One of the recipients of the 2022 United Nations (UN) Public Service Award in the category of “Enhancing the Effectiveness of Public Institutions to Reach the United Nations Sustainable Development Goals” was the nation’s Science for Change Program (S4CP).

The Department of Science and Technology (DOST) was recognized by the UN for its excellent achievement that demonstrated excellence in serving the public interest during its Public Service Day event.

“With this award, public service organizations are recognized for their innovative efforts and contributions that improve the efficiency and responsiveness of the public administration. In a virtual press conference on Thursday, DOST Secretary Fortunato de la Pea remarked, “This is a worthy recognition of the high-caliber performance performed by the S4CP, which is led by Undersecretary Rowena Cristina Guevara.

He claimed that in 2016, the S4CP was just an idea.

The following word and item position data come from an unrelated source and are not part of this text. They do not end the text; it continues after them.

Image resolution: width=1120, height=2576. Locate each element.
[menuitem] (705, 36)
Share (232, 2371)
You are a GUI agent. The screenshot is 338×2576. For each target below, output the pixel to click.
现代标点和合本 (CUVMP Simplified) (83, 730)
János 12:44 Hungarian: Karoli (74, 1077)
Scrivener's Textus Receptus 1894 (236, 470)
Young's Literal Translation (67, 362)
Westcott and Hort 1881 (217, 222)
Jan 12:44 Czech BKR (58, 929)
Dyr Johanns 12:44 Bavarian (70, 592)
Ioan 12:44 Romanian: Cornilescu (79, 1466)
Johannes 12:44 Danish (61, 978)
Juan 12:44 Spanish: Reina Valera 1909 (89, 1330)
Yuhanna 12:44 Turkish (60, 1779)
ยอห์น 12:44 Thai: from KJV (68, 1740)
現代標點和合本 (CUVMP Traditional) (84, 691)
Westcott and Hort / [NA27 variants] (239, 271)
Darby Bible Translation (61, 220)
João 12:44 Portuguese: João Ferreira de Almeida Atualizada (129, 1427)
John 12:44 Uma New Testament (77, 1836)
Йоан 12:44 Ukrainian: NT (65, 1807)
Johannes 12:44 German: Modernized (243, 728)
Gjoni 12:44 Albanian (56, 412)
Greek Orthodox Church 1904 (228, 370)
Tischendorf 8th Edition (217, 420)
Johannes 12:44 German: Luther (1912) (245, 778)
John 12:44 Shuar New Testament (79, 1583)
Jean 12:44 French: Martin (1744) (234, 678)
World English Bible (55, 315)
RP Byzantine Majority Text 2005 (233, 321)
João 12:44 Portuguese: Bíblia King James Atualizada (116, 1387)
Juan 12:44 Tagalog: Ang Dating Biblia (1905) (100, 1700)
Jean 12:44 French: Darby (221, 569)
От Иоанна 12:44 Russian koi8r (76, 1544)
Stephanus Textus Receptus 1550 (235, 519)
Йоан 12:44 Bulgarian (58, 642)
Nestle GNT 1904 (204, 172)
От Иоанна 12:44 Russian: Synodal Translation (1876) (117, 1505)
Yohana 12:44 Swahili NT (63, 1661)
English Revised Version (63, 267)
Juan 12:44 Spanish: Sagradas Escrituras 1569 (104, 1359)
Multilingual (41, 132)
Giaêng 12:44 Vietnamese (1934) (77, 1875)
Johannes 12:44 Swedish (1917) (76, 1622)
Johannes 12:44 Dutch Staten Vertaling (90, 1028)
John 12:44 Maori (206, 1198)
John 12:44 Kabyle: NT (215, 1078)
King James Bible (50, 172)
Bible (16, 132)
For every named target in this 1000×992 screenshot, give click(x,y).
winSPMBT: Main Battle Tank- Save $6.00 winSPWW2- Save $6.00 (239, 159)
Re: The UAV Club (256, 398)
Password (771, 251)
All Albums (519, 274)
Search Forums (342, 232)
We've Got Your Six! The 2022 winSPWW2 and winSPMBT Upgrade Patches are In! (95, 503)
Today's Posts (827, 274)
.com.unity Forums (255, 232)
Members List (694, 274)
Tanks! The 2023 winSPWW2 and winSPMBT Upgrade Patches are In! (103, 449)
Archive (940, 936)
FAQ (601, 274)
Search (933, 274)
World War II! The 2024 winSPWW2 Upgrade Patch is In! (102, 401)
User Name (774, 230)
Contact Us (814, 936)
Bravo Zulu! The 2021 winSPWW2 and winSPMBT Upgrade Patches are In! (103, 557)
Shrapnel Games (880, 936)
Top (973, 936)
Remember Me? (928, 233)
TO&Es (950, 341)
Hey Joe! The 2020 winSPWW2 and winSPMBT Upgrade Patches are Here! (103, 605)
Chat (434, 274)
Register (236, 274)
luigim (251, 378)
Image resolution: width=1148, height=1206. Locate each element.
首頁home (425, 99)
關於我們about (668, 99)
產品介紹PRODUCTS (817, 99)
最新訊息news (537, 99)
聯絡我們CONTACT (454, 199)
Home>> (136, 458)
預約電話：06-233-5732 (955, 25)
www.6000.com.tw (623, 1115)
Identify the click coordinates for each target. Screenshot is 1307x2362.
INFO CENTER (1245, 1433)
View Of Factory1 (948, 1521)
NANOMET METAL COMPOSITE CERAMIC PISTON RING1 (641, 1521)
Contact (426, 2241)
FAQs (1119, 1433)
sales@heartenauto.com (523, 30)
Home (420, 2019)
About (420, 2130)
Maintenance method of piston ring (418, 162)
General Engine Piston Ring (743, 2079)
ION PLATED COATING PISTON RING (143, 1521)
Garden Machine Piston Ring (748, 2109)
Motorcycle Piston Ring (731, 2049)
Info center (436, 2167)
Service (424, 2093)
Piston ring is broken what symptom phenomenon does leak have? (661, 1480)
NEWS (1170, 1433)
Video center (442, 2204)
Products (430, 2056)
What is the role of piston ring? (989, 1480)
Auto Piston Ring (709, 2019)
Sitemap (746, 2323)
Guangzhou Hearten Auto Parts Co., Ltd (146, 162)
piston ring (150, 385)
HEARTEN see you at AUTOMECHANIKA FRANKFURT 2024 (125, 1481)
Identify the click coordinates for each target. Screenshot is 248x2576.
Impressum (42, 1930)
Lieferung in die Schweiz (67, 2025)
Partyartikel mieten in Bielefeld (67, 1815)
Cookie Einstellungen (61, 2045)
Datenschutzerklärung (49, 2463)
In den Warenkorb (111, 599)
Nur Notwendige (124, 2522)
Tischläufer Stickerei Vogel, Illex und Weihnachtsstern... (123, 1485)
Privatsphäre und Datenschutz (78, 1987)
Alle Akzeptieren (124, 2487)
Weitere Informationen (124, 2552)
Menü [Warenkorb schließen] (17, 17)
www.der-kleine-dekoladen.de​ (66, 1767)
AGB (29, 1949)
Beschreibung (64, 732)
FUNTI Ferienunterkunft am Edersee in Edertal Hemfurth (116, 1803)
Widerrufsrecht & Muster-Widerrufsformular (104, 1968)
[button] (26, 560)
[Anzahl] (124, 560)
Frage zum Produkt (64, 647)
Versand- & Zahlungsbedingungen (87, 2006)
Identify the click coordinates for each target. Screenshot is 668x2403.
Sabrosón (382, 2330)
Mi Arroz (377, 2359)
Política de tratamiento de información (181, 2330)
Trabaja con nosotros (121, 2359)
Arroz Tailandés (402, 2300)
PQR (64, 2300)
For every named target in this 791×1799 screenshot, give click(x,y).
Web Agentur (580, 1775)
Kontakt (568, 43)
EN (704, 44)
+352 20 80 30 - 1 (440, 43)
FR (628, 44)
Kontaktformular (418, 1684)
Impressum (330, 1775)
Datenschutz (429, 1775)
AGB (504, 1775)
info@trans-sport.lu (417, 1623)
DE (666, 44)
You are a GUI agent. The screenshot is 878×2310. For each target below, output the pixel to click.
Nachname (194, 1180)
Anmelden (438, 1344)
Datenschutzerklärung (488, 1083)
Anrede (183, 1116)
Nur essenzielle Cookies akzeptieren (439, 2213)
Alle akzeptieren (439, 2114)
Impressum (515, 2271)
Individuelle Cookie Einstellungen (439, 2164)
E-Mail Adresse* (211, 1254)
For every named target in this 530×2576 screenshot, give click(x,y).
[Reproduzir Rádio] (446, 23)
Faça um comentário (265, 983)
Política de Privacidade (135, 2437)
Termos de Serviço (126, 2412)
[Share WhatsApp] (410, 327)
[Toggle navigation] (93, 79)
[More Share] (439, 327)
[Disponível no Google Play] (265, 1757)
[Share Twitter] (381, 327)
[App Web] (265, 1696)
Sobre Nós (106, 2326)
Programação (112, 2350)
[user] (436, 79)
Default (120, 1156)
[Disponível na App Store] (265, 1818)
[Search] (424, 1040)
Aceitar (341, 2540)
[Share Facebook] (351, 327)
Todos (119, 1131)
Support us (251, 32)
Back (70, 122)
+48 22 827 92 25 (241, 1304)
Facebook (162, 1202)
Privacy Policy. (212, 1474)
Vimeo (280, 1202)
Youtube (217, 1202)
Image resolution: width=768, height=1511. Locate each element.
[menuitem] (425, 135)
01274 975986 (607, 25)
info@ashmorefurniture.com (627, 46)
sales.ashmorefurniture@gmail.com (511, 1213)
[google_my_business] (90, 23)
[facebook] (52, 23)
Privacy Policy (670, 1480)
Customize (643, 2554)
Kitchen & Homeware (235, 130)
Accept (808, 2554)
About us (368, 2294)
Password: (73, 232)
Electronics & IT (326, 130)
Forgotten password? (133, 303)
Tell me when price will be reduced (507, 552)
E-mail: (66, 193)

The DOST regional offices and sectoral councils developed a program through Guevara and her team that sought to innovatively alter how science and technology (S&T) and the products of research and development (R&D) are incorporated into society.

The S4CP is made up of four sub-programs and focuses on an accelerated R&D program for increasing the capability of R&D Institutions and industrial competitiveness. Niche Centers in the Regions for Research and Development (NICER), R&D Leadership (RDLead), Collaborative Research and Development to Leverage the Philippine Economy (CRADLE), and Business Innovation Through S&T (BIST) for Industry are the first four.

According to Guevara, the S4CP is an enabler of an inclusive innovation ecosystem because it offers key industry players and stakeholders opportunities for research and development (R&D) while addressing societal issues that lead to community transformation and regional and national socioeconomic development.

“Prior to the S4CP, R&D funding was restricted to Metro Manila and the surrounding provinces. Filipino scientists were forced to pursue new vocations or, worse yet, export their brilliance to other nations due to a lack of prospects in the regions. The majority of our local businesses, which are micro, small, and medium-sized companies, are forced to invest in foreign-made technologies in order to maintain operations and increase their competitiveness, according to de la Pea.

By promoting collaborations between the public sector, academic institutions, and private sector, he continued, “we develop stronger ties that put S&T into the fundamental structure of local businesses.”

He said that by constructing R&D infrastructures, collaborative R&D, technology acquisition, and capacity building, the DOST has increased the effectiveness of public institutions across the nation through the S4CP.

Through these activities, S&T would be delivered to Filipinos, according to De la Pea.

There are currently 43 NICERs, or research and development centers, spread throughout 17 regions, with PHP2.3 billion in funding given to universities.

86 collaborations between academic institutions, research and development organizations (RDIs), and business have also resulted from the S4CP.

A total of PHP396.6 million was allocated as grants for CRADLE collaborations to address business issues.

On the other hand, BIST provided local businesses with PHP43.3 million in financial help for the purchase of technology.

The RDLead initiative has provided PHP59.91 million to 65 RDLeaders in 63 host institutions.